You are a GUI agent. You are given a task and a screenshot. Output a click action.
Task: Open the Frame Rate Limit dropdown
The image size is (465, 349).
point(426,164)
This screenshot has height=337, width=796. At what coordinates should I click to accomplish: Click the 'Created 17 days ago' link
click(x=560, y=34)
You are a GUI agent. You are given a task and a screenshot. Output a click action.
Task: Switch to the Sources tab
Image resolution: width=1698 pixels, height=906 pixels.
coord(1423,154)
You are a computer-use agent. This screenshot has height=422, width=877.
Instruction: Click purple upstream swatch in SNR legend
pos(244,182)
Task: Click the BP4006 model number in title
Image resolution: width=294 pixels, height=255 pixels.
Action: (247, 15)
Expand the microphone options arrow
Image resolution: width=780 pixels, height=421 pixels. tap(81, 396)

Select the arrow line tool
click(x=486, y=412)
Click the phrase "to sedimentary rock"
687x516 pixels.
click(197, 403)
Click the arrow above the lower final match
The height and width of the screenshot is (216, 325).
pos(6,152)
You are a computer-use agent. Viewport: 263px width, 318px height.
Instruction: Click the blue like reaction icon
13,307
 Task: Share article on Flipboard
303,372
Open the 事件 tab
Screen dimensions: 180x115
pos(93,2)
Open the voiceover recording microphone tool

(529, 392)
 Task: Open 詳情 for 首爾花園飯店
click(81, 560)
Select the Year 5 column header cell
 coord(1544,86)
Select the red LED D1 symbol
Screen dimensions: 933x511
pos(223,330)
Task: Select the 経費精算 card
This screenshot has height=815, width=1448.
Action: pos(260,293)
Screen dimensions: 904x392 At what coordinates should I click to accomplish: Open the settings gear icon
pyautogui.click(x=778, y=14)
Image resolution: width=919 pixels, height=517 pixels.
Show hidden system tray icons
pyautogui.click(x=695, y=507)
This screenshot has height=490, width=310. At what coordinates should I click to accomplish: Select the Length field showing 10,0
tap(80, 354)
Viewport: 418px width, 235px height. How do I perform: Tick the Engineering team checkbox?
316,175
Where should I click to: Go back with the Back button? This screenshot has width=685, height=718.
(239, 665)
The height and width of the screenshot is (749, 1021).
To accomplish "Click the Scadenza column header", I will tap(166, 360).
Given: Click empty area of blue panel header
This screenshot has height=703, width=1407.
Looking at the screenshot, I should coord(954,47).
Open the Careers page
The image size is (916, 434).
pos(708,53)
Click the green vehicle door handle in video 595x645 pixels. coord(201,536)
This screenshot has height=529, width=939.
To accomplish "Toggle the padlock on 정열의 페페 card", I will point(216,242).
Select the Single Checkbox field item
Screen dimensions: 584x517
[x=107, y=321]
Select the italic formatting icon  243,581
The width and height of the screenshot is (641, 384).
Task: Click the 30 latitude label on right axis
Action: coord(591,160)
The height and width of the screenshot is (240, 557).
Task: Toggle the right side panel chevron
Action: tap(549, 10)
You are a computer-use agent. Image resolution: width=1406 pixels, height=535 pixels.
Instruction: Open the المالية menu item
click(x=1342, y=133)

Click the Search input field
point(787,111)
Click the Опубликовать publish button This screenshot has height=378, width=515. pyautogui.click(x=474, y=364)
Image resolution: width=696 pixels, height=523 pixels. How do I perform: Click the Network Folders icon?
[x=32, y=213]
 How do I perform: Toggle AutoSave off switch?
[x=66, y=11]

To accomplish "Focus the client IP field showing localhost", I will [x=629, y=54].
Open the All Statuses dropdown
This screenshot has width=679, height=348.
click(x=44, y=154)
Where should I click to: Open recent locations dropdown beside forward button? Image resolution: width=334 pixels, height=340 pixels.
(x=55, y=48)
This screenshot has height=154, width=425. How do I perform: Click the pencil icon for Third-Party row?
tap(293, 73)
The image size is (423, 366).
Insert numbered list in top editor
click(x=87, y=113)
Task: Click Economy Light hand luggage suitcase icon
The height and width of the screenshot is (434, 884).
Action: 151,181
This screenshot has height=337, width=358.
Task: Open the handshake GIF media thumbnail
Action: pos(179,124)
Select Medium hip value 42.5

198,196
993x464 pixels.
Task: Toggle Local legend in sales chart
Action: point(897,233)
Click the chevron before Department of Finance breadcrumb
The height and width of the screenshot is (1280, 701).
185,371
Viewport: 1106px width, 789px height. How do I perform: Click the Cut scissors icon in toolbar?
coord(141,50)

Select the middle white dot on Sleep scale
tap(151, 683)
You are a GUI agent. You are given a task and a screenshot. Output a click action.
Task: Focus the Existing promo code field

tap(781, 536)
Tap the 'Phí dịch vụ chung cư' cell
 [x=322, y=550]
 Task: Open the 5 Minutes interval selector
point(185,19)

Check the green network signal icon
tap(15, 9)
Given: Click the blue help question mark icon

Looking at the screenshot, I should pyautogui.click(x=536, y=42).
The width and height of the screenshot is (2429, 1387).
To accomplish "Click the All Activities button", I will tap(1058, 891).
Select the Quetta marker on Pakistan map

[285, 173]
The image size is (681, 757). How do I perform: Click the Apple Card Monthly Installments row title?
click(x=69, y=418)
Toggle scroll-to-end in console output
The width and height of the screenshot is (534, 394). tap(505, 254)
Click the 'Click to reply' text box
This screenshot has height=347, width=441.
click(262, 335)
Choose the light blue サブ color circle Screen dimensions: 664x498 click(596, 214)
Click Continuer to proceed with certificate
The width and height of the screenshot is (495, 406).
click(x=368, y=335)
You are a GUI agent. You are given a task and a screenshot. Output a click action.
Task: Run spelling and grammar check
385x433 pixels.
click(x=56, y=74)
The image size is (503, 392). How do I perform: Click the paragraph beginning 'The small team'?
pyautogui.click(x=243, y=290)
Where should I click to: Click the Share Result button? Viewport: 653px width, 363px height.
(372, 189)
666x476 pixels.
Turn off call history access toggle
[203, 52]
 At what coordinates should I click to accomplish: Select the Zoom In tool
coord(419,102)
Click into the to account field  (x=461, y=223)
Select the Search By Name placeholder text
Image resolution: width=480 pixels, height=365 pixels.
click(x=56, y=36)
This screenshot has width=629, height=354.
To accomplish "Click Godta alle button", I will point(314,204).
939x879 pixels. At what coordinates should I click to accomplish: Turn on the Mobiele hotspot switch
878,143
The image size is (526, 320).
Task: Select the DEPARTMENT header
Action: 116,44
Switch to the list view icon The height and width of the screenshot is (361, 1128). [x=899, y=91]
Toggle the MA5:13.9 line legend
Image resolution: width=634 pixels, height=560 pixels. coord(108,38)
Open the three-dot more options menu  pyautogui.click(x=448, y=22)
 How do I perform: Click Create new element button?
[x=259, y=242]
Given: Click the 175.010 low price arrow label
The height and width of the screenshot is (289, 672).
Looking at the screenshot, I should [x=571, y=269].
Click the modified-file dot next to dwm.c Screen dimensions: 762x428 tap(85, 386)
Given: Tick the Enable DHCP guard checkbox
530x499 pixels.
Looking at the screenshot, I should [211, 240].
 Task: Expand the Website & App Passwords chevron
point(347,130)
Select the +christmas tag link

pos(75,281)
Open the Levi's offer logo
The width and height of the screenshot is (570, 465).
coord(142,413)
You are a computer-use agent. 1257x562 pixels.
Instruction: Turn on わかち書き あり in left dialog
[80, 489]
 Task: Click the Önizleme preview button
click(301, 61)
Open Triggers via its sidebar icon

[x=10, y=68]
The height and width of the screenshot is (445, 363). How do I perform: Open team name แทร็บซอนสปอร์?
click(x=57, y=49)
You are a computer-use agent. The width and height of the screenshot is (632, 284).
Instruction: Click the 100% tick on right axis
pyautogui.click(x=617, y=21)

■ **ACTIVITY**:
Please go through the material and return each line where the word "computer" appears.

■ **TASK ANSWER**:
You are a computer-use agent. This screenshot has height=422, width=877.
You are a computer-use agent. Viewport: 263px width, 318px height.
You are a computer-use agent. Image resolution: width=1406 pixels, height=535 pixels.
You are a computer-use agent. 1257x562 pixels.
You are a computer-use agent. The width and height of the screenshot is (632, 284).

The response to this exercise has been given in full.